▶ TEXT SHOWN
-- Start --

Sussex Trust Co. v. Polite

Decision Date15 January 1919
Citation106 A. 54,12 Del.Ch. 64
CourtCourt of Chancery of Delaware
PartiesTHE SUSSEX TRUST COMPANY, Executor of the Last Will and Testament of Joseph W. Marsh, Deceased, v. MARGARET E. POLITE AND OTHERS

BILL BY EXECUTOR FOR INSTRUCTIONS. Joseph W. Marsh by will dated January 19, 1916, directed his executor to sell all his property "excepting, however, the lands and chattels hereinafter more particular devised or bequeathed," made certain legacies, pecuniary and specific, and by the fifth item devised, as follows:

"Fifth I give and devise unto Margaret E. Polite, should she be living at the time of my death, all that certain tract, piece or parcel of land, situate in Sussex County, Delaware, where I now reside, lying on both sides of the county road leading from Millsboro to Lewes, adjoining lands of Joseph Moore Erasmus W. W. Marsh and others, containing forty-five acres more or less, for and during the term of her natural life and at her death the said property to go to Dr. Joseph M. Martin, his heirs and assigns forever."

The testator died March 1, 1917, and letters testamentary were granted to the executor, the complainant. Both Margaret E. Polite and Dr. Joseph M. Martin survived the testator. At the time the will was made the testator owned and resided on a tract of land described as set forth in the will, and containing about forty-five acres. Thereafter he conveyed twelve acres, part of this tract, being a lot not contiguous to the rest of it, and about the same time acquired by deed another lot containing thirty-three acres and located contiguous to the land which he had theretofore owned and devised as aforesaid. At the time of making the will he resided on the tract described therein, and at his death resided on the tract as changed as above stated.

-- End --

▶ INFORMATION PROVIDED
-- Start --

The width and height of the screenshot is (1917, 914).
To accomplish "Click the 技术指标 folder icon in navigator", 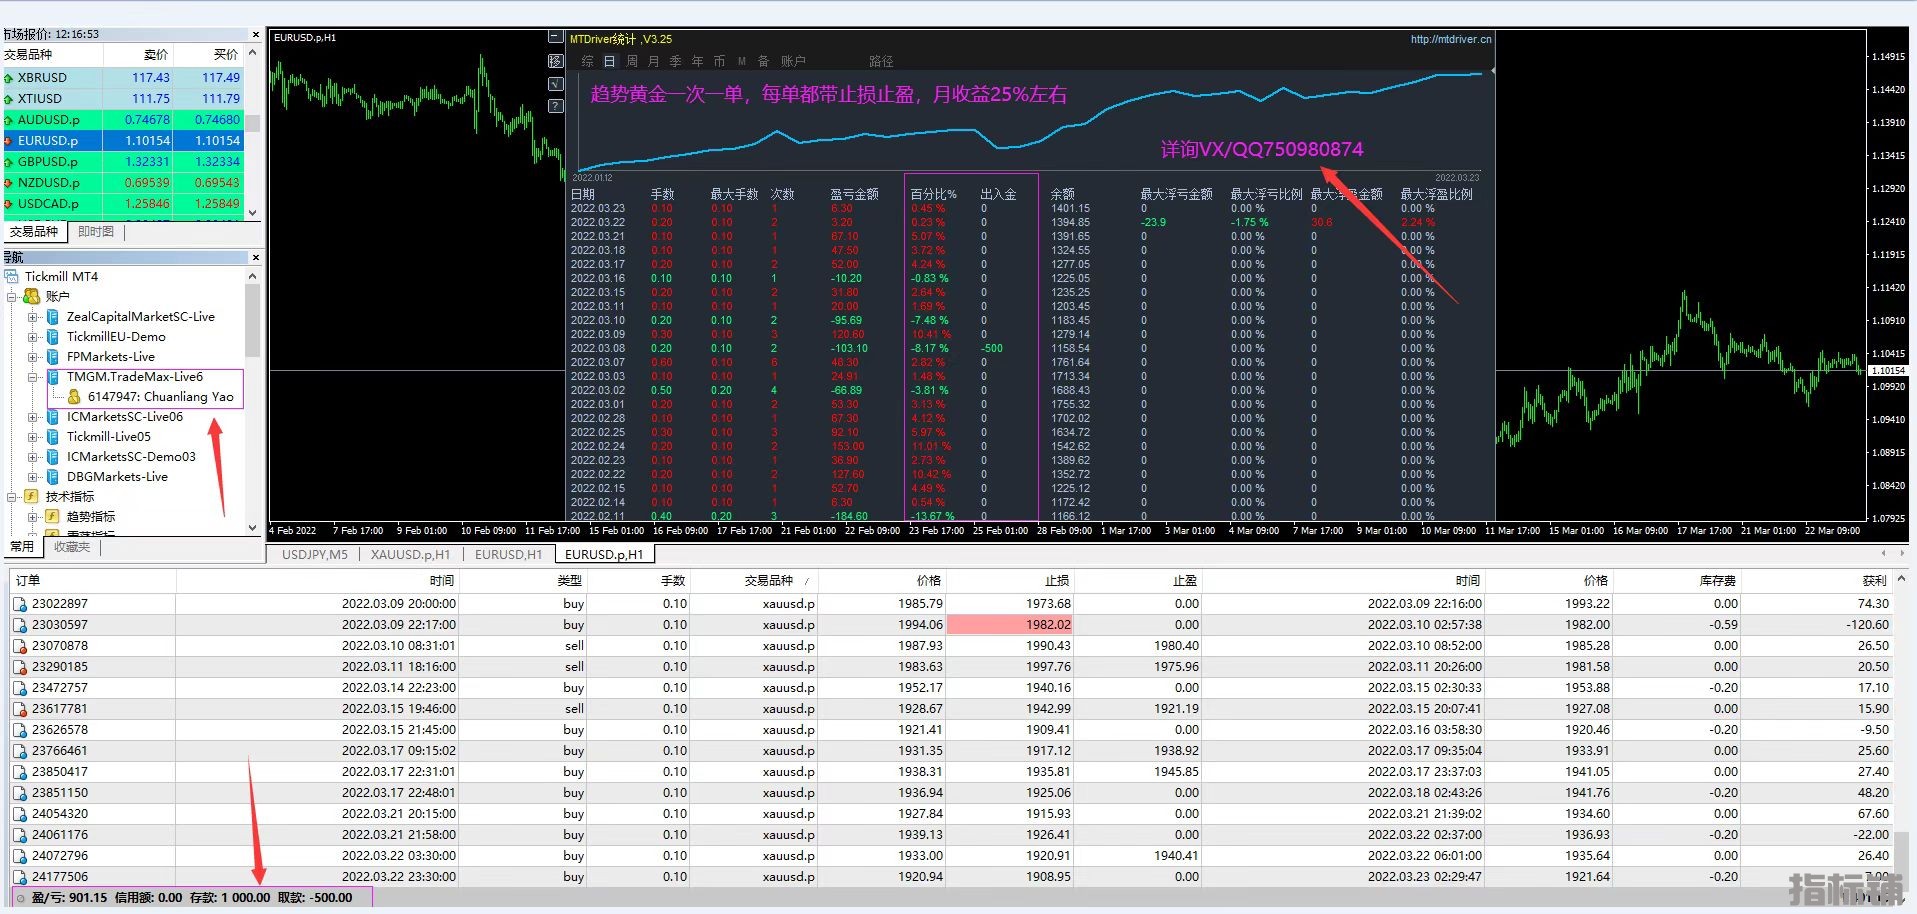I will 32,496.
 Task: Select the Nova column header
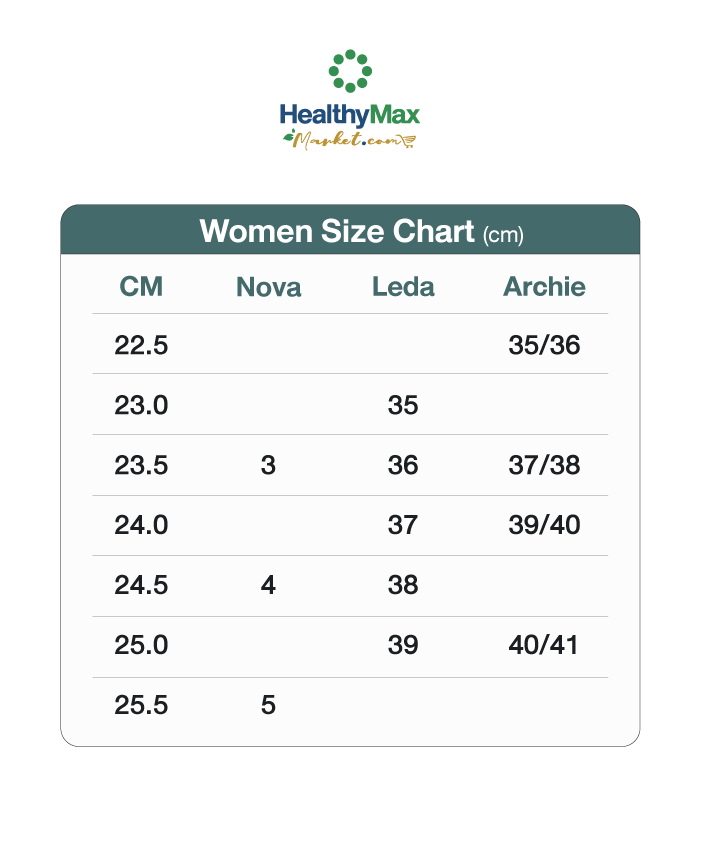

-- End --

▶ THINGS TO DO
a - Answer these about the case text on the Marsh will, each on its own line:
(i) On what date did the testator die?
(ii) How large was the tract in the fifth item of the will said to be?
(iii) How many acres were in the lot he later acquired by deed?
b - Pick up the case text on Joseph W. Marsh's will after its last sentence and continue it.

▶ ANSWERS TO THE EXERCISES
a -
(i) March 1, 1917
(ii) Forty-five acres more or less
(iii) Thirty-three acres

b -
By the bill the executor alleged that Margaret E. Polite, the life tenant under item fifth, and Joseph M. Martin, the devisee thereunder in remainder, claimed that this thirty-three acre tract was a part of the tract devised to them, and that the residuary legatees claimed it to be a part of the estate of the deceased which had not been particularly devised, and, therefore, should be sold by the executor. The executor further represented that it could not convert, or fully administer, the estate as directed until the question so raised was settled, and asked for instructions. All of the devisees and legatees were made parties defendant.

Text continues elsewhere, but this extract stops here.